Passage provided section start
Names, places, characters, events, and incidents are based on the authors' lives and experiences and may be changed to protect personal information. Any resemblances to actual persons (living or dead), organizations, companies, events, or locales are entirely coincidental.
Note: While authors are asked to place warnings on their stories for some moderated content, everyone has different thresholds, and it is your responsibility as a reader to avoid stories or stop reading if something bothers you. 

Out At The Park - 1. Yesterday

About September 8, 2012

My Hubster and I went to Six Flags Great America to meet up with some friends of his from work and their partners. The event was called “Out at the Park.” The park would be open like regular during the day and would technically close at 9pm to those who did not purchase the “Out at the Park” wrist bands. Those with wrist bands would be allowed in the park until 1am.

We were running late when we left. It was my fault, first I had under predicted the time we would need and second I was finishing the edit and publish of a chapter of a story on-line. We went to go to his store to get some stuff for a picnic lunch to put in the trunk in order to save money. When Hubster told me it was 11:30 we changed course and when straight to Great America.

We parked out in Daffy Duck 25 and went in to meet at the Grand Carousel. We barely made it on time. Hubster and D were in touch by text and they were now running late. So Hubster and I walked over and got a hot pretzel and shortly after, sun screen (umm… $6 and $18 respectively!!). We were standing to the side of the Carousel when I saw something that I had to comment on to Hubster.

There was a group of either late teens or more likely early twenty-something’s. All male, and two of them were holding holds. It was not really shock I felt. It was broad daylight, early afternoon, not even close to the event, not wristbands issued yet. What I said to Hubster was something like “Wow, can you imagine growing up feeling no fear being able to do that?”

I guess in my heart, it made me feel good and amazed. I mean if either of us had done that when we were young, what would have happened? Maybe nothing, it would have been around 1990, so who knows? I don’t think it would have even occurred to me to holds another man’s hand back then. In fact, I would have been more likely to have made sure that looked like I was not thinking about it.

From that point thought out the rest of the day, I would see men, lots of men in various states of friends and couples, etc. and really, really see them. No one was doing anything horrible, but some you could see just as together and know they were together. Some were more flamboyant than others, some were dressed the same, some more “out,” but the idea was there.

Hubster and I were dressed to be similar and not flashy, I had tried to keep us more subtle but unmistakably together. We were wearing red polos with orange tees underneath, khaki style shorts and sandals. Once again, not flashy, just apparent, or as I though subtle. There was a couple, during the day, wearing matching purple striped shirts and turquoise sweatshirts wrapped at their waists.

D and J met us by the carousel, not dressed even closely the same, and that was ok for them. They were individual and a couple. Thirty-something’s that Hubster knew. The other couple L and S would meet us later as L had to work. They would get to the park around seven. Not knowing what to do, we four walked the park together. Just looking around.

Hubster was too scared to ride anything as he reminded us when we would ask him to ride anything. I kept trying to talk up the smaller coasters while I kept drooling over the bigger ones. Hubster politely reminded me that I had promised not to beg him to ride anything. I did not remember that promise. I did try to dial it back, I do not know if I was very good about it though.
Passage provided section end
Collected material section start
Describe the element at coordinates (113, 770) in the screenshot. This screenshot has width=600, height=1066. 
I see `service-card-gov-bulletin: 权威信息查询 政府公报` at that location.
Collected material section end
What to produce: Write the next part of the story about the "Out at the Park" day at Six Flags Great America, starting right after its last sentence.

Exercise answer:
We did convince Hubster to get on one of those spinney, what I call “Octopus Style” rides. Hubster and I sat together and when it went I was slammed into him. He laughed through a lot of it. At some point the said something about “ok that is enough” or “when is this over?” It was and we got off. J and D giving him a hard time about him laughing thought the ride, they had heard him too.

We walked around to the entrance and I think that was when J and D were hungry. They went out to the parking lot to eat. Hubster and I went to a food court. We went to the turkey leg booth, where he ended up getting nachos because the legs did not look good to him. I went to get a burger and ended up in a line with lady arguing with one of her daughters about why one girl slapped the other.

Hubster was done eating by the time I found him at the bench. He helped me finish the fries. We went back to the entrance. J and D were not back yet and we decided to walk around a little. Hubster texted them that we would meet up later. Hubster and I took the train to the opposite side of the park, walked back to the front and again texted that we were walking and would meet later.

We ended up going into a show. I told Hubster if the guys were here too, I would slap all of us. They ended up down a few rows and over to the right. Before Hubster could text a witty message, they texted him. I made Hubster close his phone during the show. The film was about the park‘s history. It had been so long since I was there that rides that had come and gone I did not even know about.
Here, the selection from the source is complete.